A la hora estipulada, a la luz de la luna, con un flequillo de terciopelo robado a la almohada de la litera, él respiraba con la prestancia de un hola transido de ceremonias humanas. Ajeno a la tensión de las bobadas urbanas, cargaba con las cosas indispensables en una mochila de color pardo. En mi espalda no había nada, solo la fuerza monumental escrita en el papiro correoso de las piernas. Empezamos a caminar en dirección al pico del Portarró. Al principio, encima de un embrollo impresionante de pinos negros, surgió la figura apoteósica de un quebrantahuesos distinguido con el zarpazo del amanecer que enseguida quedó atrás con la porfía del ritmo. No había nadie en la línea franca del horizonte. El celaje del cielo fantaseaba con los prados alpinos, veteados de paz encalabrinada, acordes con la fruición del estatismo, y el espesor de los planes, todavía nocherniego, cobijaba la redención tajante del firmamento. El vapor del paladar se contagió del estertor de las vocales, con la saliva almibarada, quizás hambrienta desde la víspera, recordando la frugalidad del desayuno de un tazón de leche con cuatro galletas. Las sílabas, renuentes a alborotar la quietud, simpatizaron entonces con los resquicios de los peñascos y las hojas oblongas de los rododendros se mezclaron con el filo de lo inenarrable.
Somos lo que parecemos, Pilar, y la razón de lo impepinable vagaba por la simetría de los resuellos, la camaradería sincera, el pasmo de las perdices blancas glorioso.

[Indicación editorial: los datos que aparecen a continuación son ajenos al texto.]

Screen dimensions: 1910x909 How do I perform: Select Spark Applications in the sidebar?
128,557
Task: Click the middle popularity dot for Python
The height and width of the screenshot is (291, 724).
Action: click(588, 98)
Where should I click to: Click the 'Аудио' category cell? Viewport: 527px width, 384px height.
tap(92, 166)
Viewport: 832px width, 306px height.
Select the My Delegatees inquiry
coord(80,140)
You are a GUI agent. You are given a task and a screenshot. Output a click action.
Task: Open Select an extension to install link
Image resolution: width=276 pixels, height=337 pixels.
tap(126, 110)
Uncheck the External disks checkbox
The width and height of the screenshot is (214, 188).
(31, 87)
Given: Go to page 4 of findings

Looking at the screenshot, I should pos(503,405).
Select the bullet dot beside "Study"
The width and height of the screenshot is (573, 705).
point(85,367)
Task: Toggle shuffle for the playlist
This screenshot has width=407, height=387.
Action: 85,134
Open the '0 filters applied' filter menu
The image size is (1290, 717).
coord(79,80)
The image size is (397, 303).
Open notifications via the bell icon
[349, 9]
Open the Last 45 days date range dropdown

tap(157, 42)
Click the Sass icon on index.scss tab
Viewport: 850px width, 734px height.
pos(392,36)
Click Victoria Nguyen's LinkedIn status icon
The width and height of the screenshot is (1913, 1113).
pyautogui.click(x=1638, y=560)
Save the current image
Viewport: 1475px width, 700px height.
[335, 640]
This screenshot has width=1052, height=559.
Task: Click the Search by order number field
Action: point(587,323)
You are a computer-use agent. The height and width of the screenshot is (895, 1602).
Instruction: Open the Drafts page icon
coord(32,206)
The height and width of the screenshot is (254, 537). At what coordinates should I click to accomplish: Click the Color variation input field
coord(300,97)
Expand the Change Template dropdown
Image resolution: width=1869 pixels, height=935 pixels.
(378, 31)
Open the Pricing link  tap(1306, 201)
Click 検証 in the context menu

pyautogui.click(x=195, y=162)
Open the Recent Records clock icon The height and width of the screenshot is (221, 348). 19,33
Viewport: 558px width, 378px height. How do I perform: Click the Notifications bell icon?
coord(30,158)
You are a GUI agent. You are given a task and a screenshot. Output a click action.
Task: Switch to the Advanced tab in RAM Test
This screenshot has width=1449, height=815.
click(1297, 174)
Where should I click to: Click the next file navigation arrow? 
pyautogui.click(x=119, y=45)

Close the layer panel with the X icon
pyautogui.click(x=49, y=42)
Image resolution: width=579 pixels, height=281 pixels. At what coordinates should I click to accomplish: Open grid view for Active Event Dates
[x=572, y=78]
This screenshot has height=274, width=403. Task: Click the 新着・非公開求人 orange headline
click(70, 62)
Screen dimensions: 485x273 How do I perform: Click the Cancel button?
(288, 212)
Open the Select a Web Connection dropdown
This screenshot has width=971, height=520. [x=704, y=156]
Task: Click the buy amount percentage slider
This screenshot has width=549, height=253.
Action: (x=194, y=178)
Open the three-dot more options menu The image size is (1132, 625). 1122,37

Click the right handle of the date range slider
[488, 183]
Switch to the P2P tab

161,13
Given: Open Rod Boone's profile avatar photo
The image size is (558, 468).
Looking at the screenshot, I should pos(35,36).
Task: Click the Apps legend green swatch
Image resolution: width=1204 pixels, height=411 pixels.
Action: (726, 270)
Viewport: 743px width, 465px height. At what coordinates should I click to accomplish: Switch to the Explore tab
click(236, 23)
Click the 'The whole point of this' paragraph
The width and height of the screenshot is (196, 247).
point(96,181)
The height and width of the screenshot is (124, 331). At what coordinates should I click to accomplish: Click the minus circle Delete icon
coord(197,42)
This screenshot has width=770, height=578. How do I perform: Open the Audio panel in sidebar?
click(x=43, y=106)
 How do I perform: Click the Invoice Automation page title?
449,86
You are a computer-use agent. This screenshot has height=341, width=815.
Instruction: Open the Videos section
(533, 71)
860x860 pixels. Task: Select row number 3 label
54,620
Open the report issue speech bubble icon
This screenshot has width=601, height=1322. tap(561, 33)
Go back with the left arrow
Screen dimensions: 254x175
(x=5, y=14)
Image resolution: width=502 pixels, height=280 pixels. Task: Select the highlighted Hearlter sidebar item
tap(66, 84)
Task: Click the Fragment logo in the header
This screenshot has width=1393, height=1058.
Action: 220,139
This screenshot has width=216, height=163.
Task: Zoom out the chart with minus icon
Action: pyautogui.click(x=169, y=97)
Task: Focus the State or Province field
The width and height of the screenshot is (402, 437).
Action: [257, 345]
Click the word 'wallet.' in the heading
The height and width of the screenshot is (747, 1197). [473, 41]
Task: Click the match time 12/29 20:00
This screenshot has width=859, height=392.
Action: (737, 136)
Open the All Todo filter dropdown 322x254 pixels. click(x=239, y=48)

En la montaña la verdad jamás suple a la mentira. Puede esconderse en un canchal, en una llambria o en un charco de lluvias antiguas, pero al final despunta en una esquina de la intemperie, en una sincronía con la niebla o, simplemente, en un buenos días apostado en el jadeo de las encías. Cuando coronamos la fortaleza pétrea, el patrón de la filosofía, fervoroso, gobernó los interludios de la roca que pisábamos. Ante nosotros refulgía una panorámica de valles pirenaicos salpicados de soledumbre y una pintura de bosques que, trazada con tiento de genio, mermaba la insignificancia de la humanidad. Daban ganas de blindar la dignidad del presente mientras la pujanza de las pupilas, henchida de bríos nuevos, patinaba en el espejismo de los lagos helados del espíritu. Resultaba difícil emigrar del lapso de la autenticidad y comenzar la naturalidad del regreso. Los enviones de la melancolía barruntaban una legión de preguntas incompletas, una sucesión de pronósticos que intentaban hollar territorios comunes a toda costa. El verbo gustar yacía intimidado en el corazón, embonado, listo para ser conjugado con la inclemencia de la realidad que aguardaba al pie del pico. Los dos, sin disimulos hipócritas ni narcóticos deleznables, esperábamos el instante de la libación de la quintaesencia, o al menos la capacidad de dar un paso y alcanzar el éxtasis de los gigantes. Al postre descendimos hasta el refugio de Amitges, cenamos con sobriedad de cartujos y nos fundimos en carnes, asilvestrados, conscientes de la protección incuestionable de la montaña. Sin embargo, al alba siguiente, después de añadir a Luis a la lista de los hombres muertos de mi vida, acometí en solitario la ascensión de otra cumbre.